Bullet-time is the magical ingredient that makes Max Payne‘s gunplay work. Max’s low health pool means that even one stray bullet can spell disaster, turning the lowliest mobsters into dangerous foes. Bullet-time’s slow motion is the equaliser, and using it becomes a sort of puzzle.

In the first game, there’s a risk involved: bullet-time slows you down as well as your foes. It gives you time to react, but that’s about it. That extra reaction time allows you to choreograph the action to your advantage. Max Payne 2 changes that dynamic.

In Max Payne 2, if you’re good enough and keep kicking ass, bullet-time affects your character’s movement less and less. Each successful kill nets you more movement speed and, therefore, more time to rush through the room and find your next target.

That small shift makes a huge difference. Whereas gunfights were previously puzzles, they now burst open into one-sided stompings. Max moves as if he’s gulped down one of Mario’s super stars, barrelling into rooms like a bullet-barfing hurricane.
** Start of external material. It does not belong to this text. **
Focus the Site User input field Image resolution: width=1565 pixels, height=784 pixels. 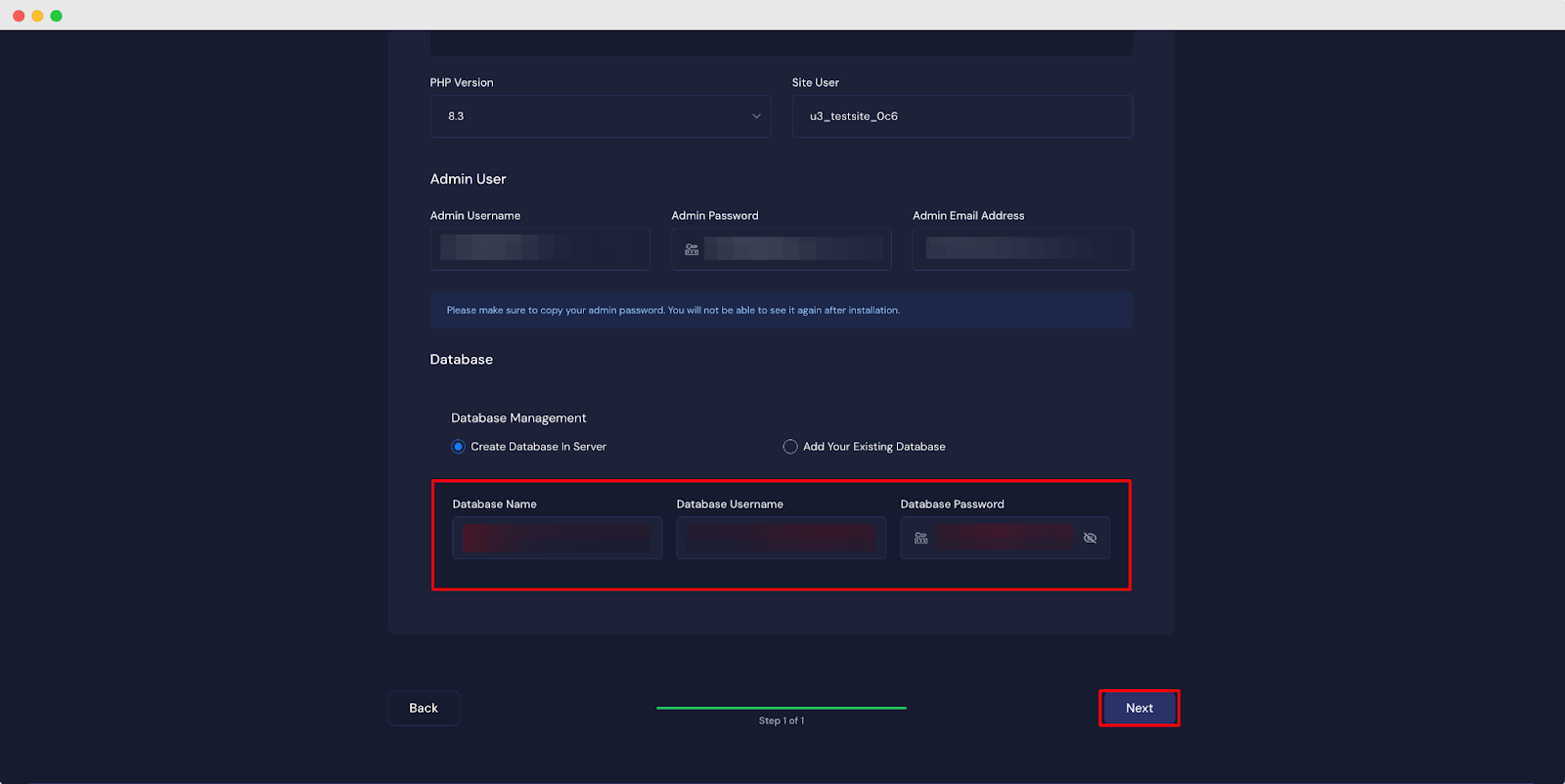(961, 116)
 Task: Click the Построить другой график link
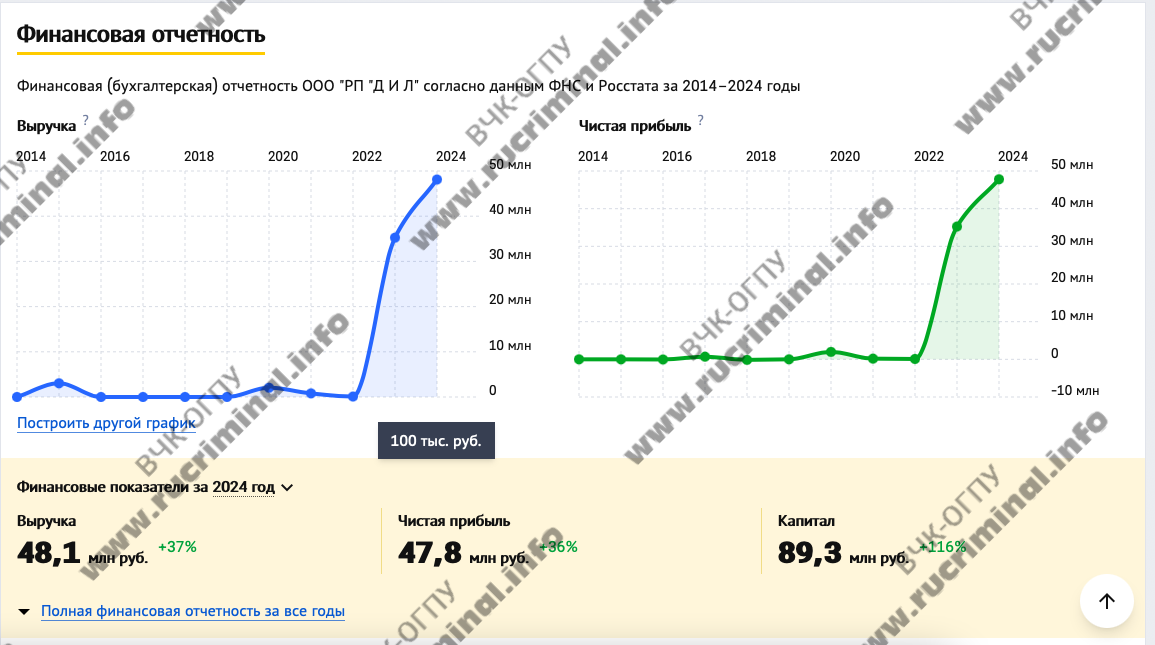(x=106, y=423)
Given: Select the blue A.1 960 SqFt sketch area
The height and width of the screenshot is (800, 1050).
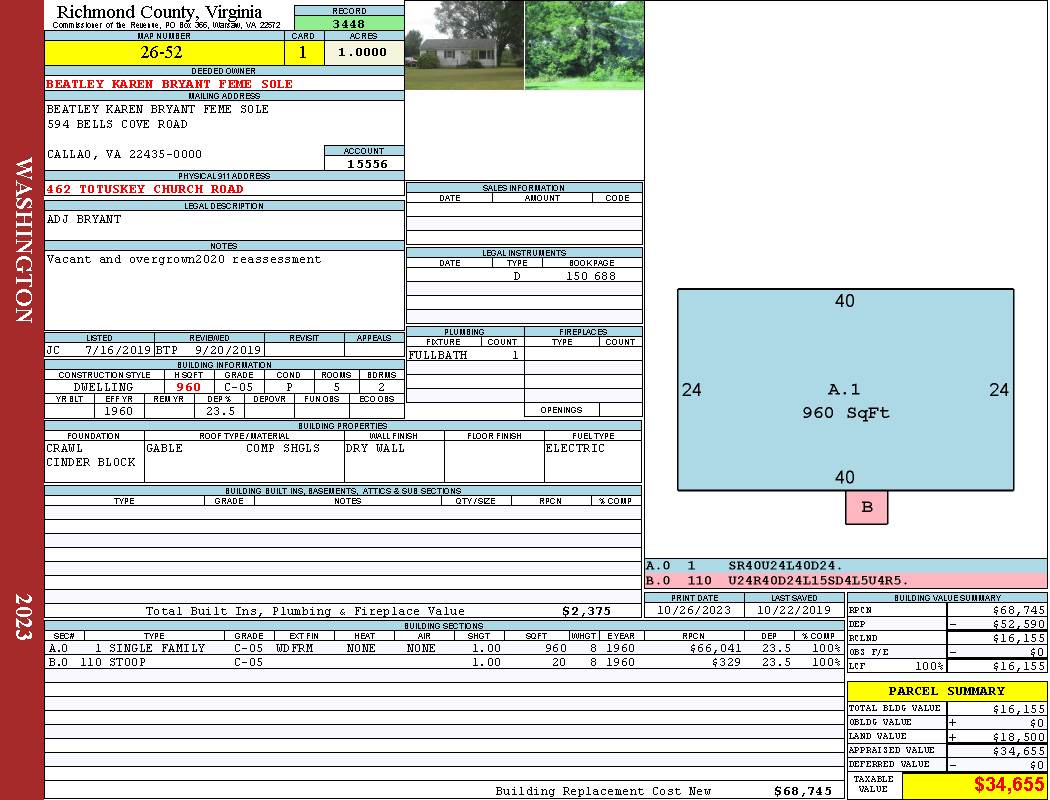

The first game’s gunfights lasted about four to five seconds, budget-sized slayings in which Max often still took a few hits. Max Payne 2‘s bullet-time pulls in influence from films like Hard Boiled and Equilibrium, whose climactic hallway gunfight has a body count in the multiple dozens. It’s no coincidence that one of the game’s most popular mods recreates that film’s excessive gun-kata. Max has survived one game and earned a reputation as a mob-ending terminator. Max Payne 2 mechanically reinforces that with this change.

The History Of Max Payne

With cutting edge graphics and bullet time that had just been popularised by the Matrix films, Max Payne was one of the most iconic games of the early 2000’s. But not many people know that it was first called Dark Justice when it was first pitched, or how Remedy was able to invest so much into the project in the first place.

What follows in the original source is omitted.